What I would like is a site, or service where I can upload an image that can only be accessed by a PIN, direct link or something similar.  So in this case the student would pay for the image as an add on to prints, when the prints are delivered they would go to the site, enter the PIN and be able to download their image.  

Is there an alternate safe way to do this?


----------



## Original katomi (Dec 17, 2019)

I don’t know. But this sounds like stepping into unsafe grounds.
Given the number of #people# out there that could and would mis use your service this could come back to bite you in the bum.
You sound like you are being careful and nod to you out of respect. Hope you find what you are looking for


----------



## zombiesniper (Dec 17, 2019)

My site has a proofing/download section in the background.
You can set up separate proofing rooms for each client and they are all password protected and not listed anywhere on the website.

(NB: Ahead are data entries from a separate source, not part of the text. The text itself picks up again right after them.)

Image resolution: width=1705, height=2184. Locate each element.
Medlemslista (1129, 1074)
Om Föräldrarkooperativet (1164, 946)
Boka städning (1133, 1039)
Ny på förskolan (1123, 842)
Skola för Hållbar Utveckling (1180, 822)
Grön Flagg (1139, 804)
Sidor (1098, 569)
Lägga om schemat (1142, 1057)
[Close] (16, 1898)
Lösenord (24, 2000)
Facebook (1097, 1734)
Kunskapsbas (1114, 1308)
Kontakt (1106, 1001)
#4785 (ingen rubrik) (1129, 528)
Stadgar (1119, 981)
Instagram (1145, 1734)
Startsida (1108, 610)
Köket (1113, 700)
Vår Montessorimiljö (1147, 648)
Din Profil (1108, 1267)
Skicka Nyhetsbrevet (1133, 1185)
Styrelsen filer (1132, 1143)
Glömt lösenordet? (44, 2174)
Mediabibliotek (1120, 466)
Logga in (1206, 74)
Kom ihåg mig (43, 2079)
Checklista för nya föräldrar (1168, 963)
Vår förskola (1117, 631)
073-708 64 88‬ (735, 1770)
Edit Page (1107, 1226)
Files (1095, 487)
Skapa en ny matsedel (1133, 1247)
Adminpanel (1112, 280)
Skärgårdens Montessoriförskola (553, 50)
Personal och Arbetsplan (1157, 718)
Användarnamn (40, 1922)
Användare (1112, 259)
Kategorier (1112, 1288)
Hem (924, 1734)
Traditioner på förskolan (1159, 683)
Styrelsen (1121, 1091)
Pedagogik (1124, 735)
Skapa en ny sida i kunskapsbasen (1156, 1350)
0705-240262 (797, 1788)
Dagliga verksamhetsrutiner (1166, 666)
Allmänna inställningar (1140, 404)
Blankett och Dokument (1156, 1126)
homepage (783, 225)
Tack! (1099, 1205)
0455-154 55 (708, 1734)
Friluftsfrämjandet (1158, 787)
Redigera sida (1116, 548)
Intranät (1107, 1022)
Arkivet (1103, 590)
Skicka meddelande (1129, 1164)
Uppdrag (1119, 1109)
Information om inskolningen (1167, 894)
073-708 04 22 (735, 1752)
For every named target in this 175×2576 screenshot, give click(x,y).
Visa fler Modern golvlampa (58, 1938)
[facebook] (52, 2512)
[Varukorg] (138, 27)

The way I deliver digital files is when the client has completed the shoot, I provide them with their password. Once payment is complete I upload the images to the site and provide them the link.
I host through Format but many companies have this type of service.


----------



## Nwcid (Dec 17, 2019)

zombiesniper said:


> My site has a proofing/download section in the background.
> You can set up separate proofing rooms for each client and they are all password protected and not listed anywhere on the website.
> 
> The way I deliver digital files is when the client has completed the shoot, I provide them with their password. Once payment is complete I upload the images to the site and provide them the link.
> I host through Format but many companies have this type of service.



I have a similar ability also though my proofing site.  

I was just tying to see if there was a way to create 1 album with individual downloads as there will typically only be 1-2 images per client with likely 20-30 clients that want this service.  

It would be nice to have a single "album" but pin numbers for each image.


----------